Seriously. No one should feel bad or ashamed, because they go to a therapist. We need to erase the stigma surrounding mental health in this country.
When I was battling severe depression, it was doubly exhausting to feel the weight of the world on my shoulders as I felt the need to hide my issues from others. Anyone with depression knows, it zaps your energy enough to then put so much into keeping it all a secret. But at the time, it felt necessary for me. I felt ashamed and less than because I was struggling with a sadness so severe that I could barely function. It made me have an anxiety attack once just to go and talk casually with a potential new employer about work I really wanted to do for them, because the thought of having to be ‘on’ and ‘sell myself’ was THAT overwhelming. It was also no fun to be on the verge of tears literally all the time, yet still have to go to work and hold them back. I avoided talking to people. I avoided phone calls. I avoided as much life as I possibly could. I always worried that my secret would be found out, which at the time terrified me. I felt like I was broken.
Just taking the steps to find my first therapist was daunting. But that step ended up being crucial to turning things around. I went to someone who had me try loads of natural supplements and even a SAD light as I was living in a rainy, gray Oregon winter at the time. When none of those worked, we moved onto medications. First Prozac which helped me immensely at the time. Then there became a need for less side effects, so I saw a psychiatrist to have my meds adjusted. Moved onto Wellbutrin. Then eventually landed on Lexapro. The names of medications don’t really matter, because they’re what I needed at the time. I write this for anyone else who has struggled with depression and has taken multiple medications before finding the ‘right’ one. There was a time when I thought I’d be taking Lexapro indefinitely, because of how my doctors believed my Lyme Disease was affecting me.
You are not alone. Many of us deal with mental illness and most don’t talk about it. I’ve been able to move past my years of depression, with appreciation that I’ve experienced such lows in my life. Those things we’re most ashamed of tend to connect us the most deeply with our fellow humans. This human life can be really difficult. We aren’t taught positive ways to cope, so we end up getting completely overwhelmed when challenges inevitably arise. If you’re like me, then you may relate to the fact that I used to internalize everything happening around me as something that was my fault. As a child growing up in a tense household, I took all of the negative energy on as my own and it was the start of my depression. I felt confused, alone, and unlovable.

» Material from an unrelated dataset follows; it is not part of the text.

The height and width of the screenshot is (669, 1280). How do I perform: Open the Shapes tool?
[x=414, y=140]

It is my hope that in sharing, I can help remove the stigma for just one person currently being challenged by mental illness. You are not alone. Do not be ashamed of needing to see a therapist. It’s brave of you to take that step and you should be proud of yourself for recognizing when you need help and asking for it. I know none of it is easy for you.
Know that many therapists will offer a sliding scale if you lack insurance that covers it. Don’t let money stop you. There are ways. If you’re a student, check in with your school. One of the best counselors I ever went to was at the community college I attended for nursing school. She was in training, but she was the best for offering practical and positive ways to cope with my stressors at the time, which was my health crisis.

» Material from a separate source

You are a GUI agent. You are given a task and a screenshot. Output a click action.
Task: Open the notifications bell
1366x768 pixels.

Know too that you might not find the ‘right’ therapist for you on the first try. I have been to several and they are not all the same. I’ve had some that were a good fit and some that were a terrible fit. I was once so overwhelmed with life that I asked my therapist directly for positive coping mechanisms to get me through the stress I was feeling. She didn’t offer me any that day, and I never went back to her again. You know yourself better than anyone. If you’re not having a good experience with your therapist, trust yourself and find a new one. Of course be mindful that you’re not just sabotaging it, because you never wanted to go in the first place. But your therapist should help you feel better overall, and you should feel safe and heard.
Pay attention to your intuition or repeating messages. Is a particular office calling to you? Do people around you keep mentioning the name of the SAME therapist to you? Do you keep seeing an advertisement for a particular therapist over and over? Follow those leads, because your higher self is guiding you. Trust it.